*** Opening Exercise material ***

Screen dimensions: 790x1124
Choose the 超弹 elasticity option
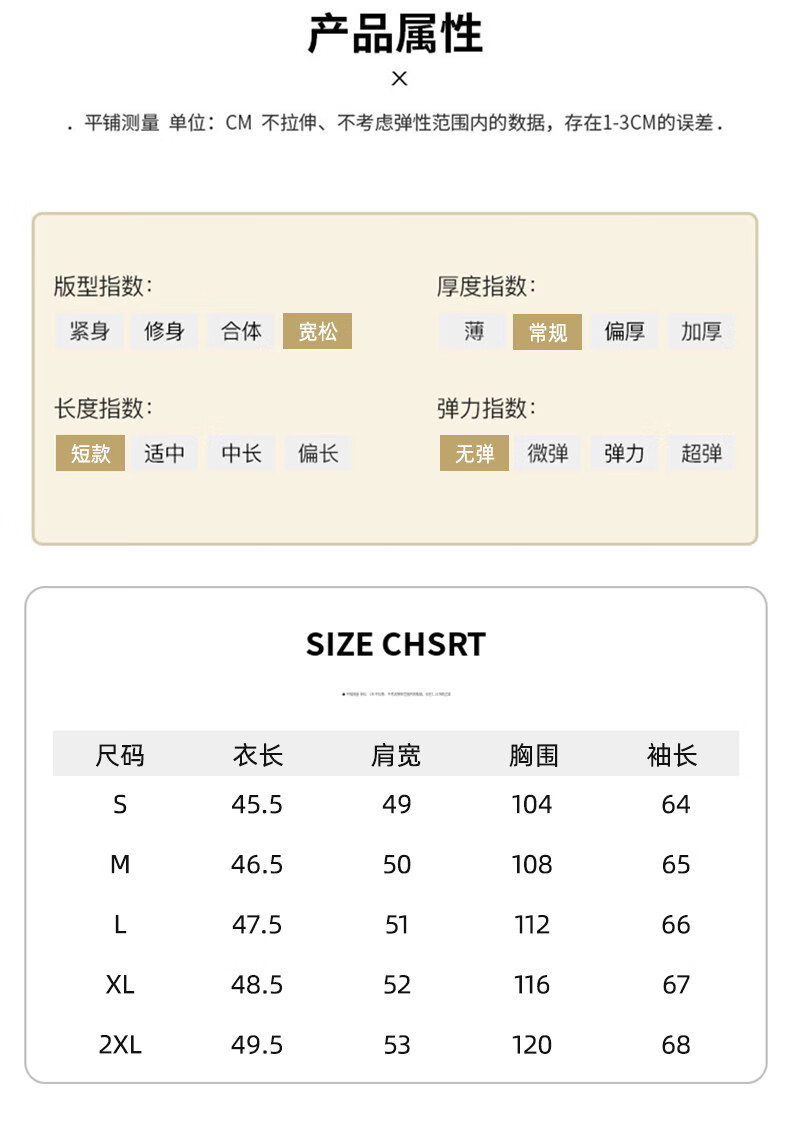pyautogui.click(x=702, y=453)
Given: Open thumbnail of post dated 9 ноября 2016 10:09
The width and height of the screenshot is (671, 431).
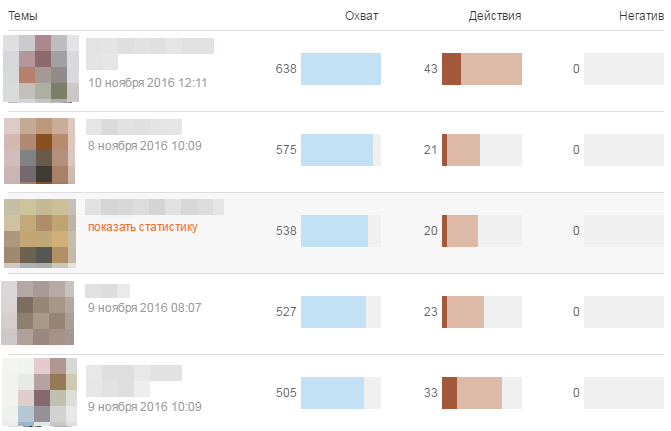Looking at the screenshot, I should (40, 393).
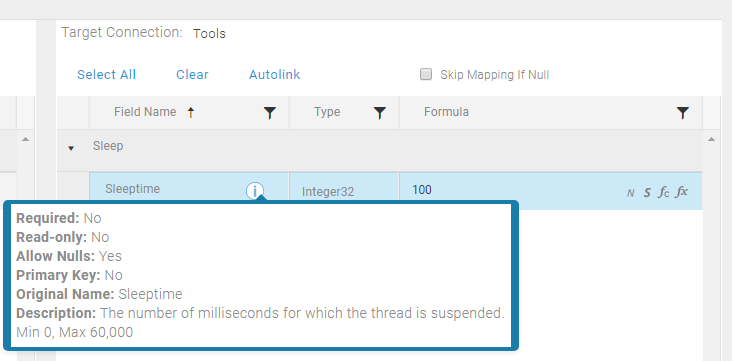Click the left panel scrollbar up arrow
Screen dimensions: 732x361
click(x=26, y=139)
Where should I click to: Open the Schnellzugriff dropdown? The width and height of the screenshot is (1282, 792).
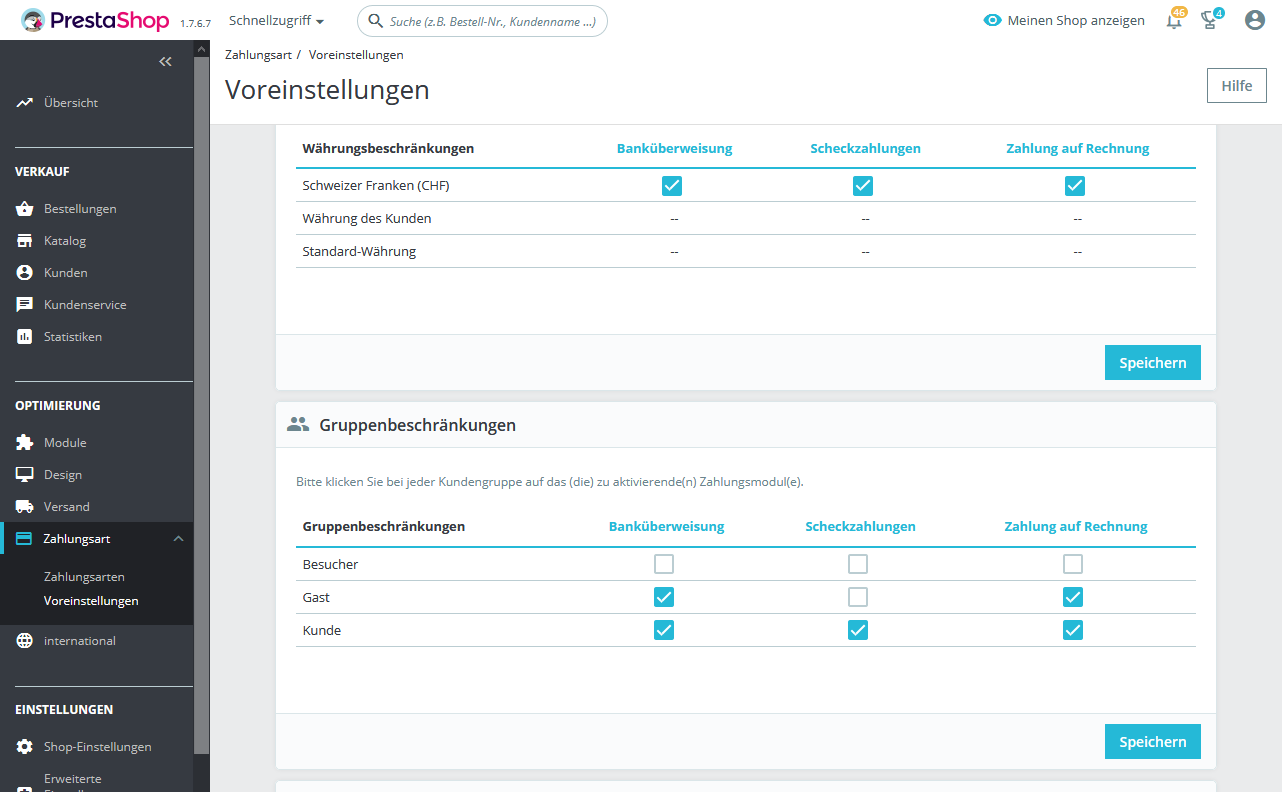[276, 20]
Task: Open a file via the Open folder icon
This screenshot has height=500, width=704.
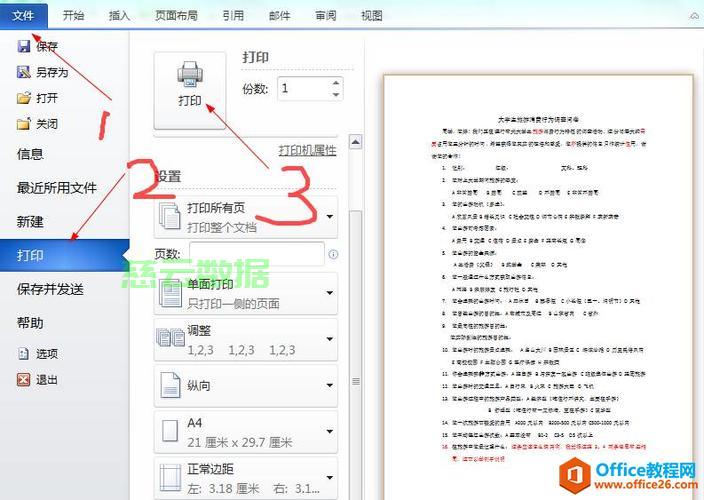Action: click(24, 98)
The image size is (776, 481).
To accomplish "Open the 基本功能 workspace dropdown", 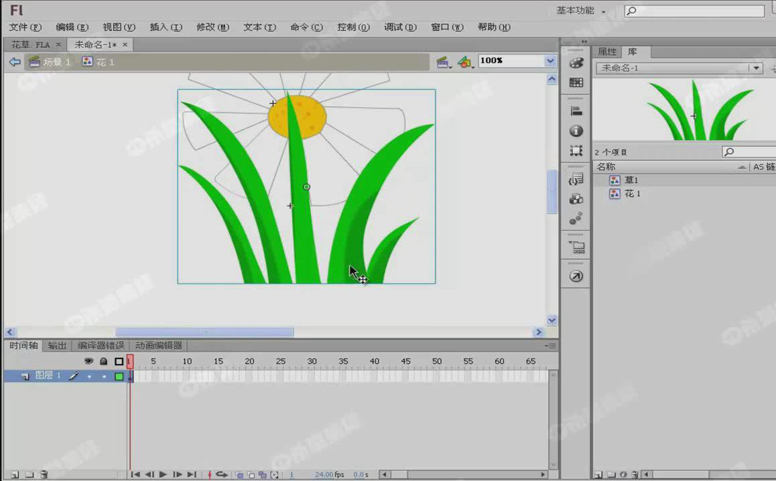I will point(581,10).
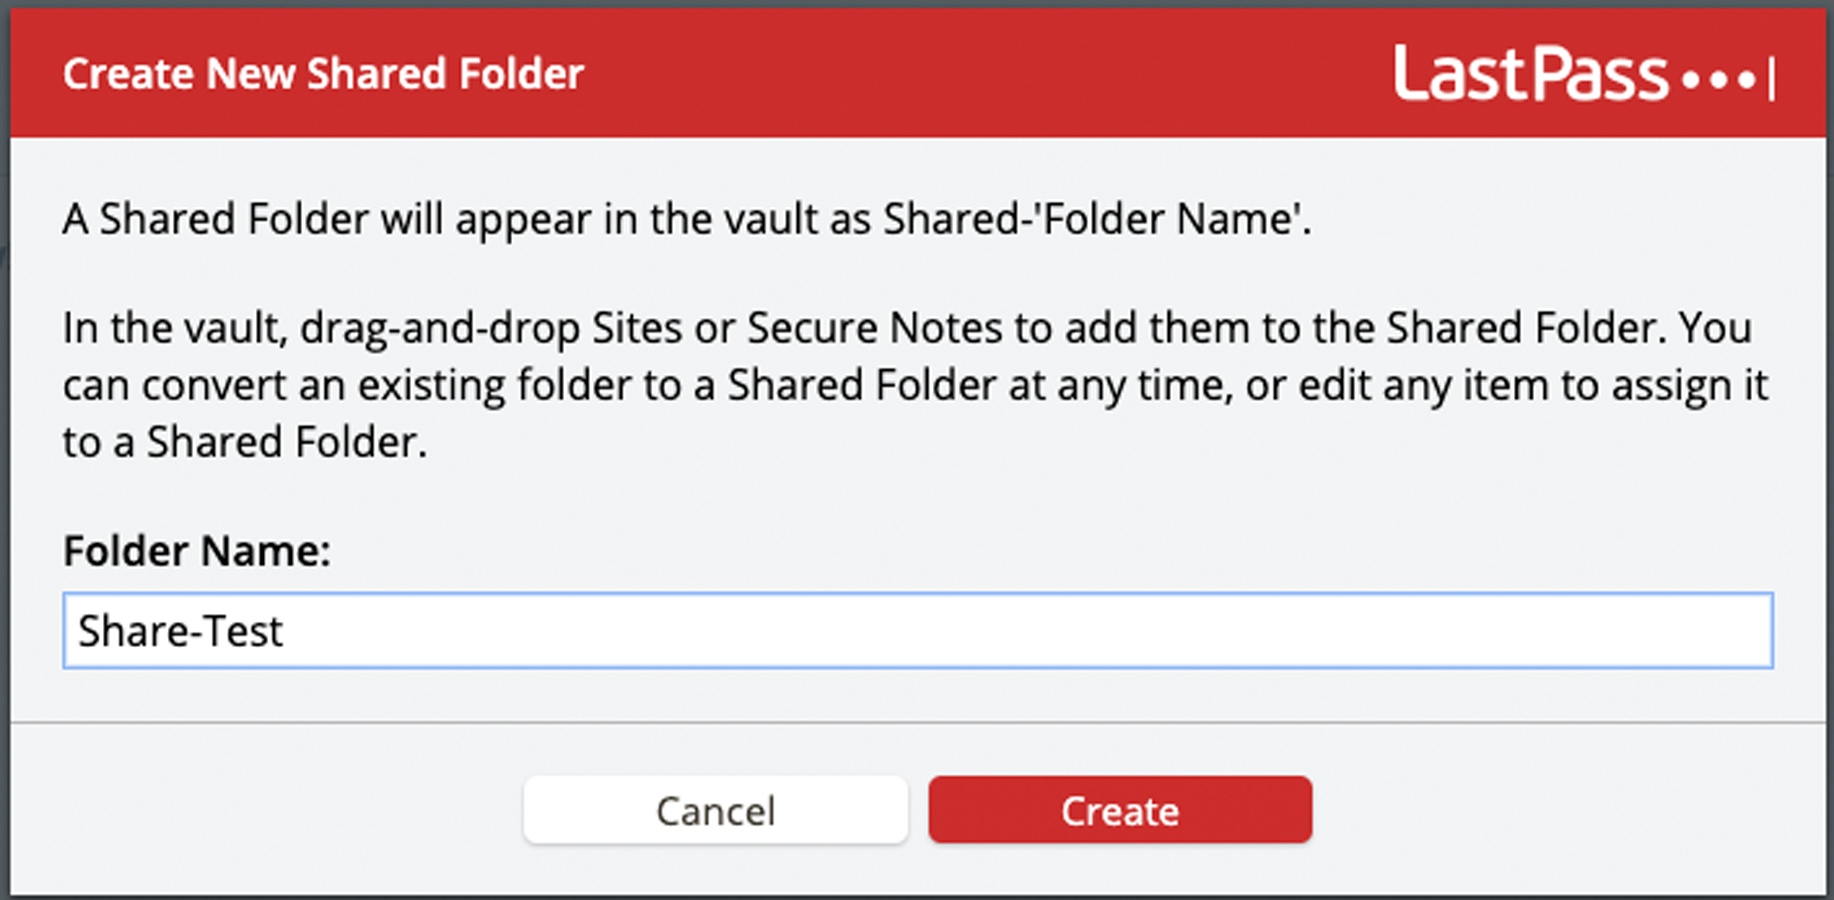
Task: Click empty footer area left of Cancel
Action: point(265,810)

*** Closing Exercise material ***
*** Opening Exercise material ***

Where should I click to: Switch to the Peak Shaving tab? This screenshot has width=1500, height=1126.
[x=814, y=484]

*** Closing Exercise material ***

● **Task to carry out**:
In the listing above, find the line containing "Screen dimensions: 790x1124" and the line containing "Given: Open thumbnail". Print those two lines and every line between them exactly, with no pictures.

● **Solution below**:
Screen dimensions: 790x1124
Choose the 超弹 elasticity option
pyautogui.click(x=702, y=453)
Given: Open thumbnail of post dated 9 ноября 2016 10:09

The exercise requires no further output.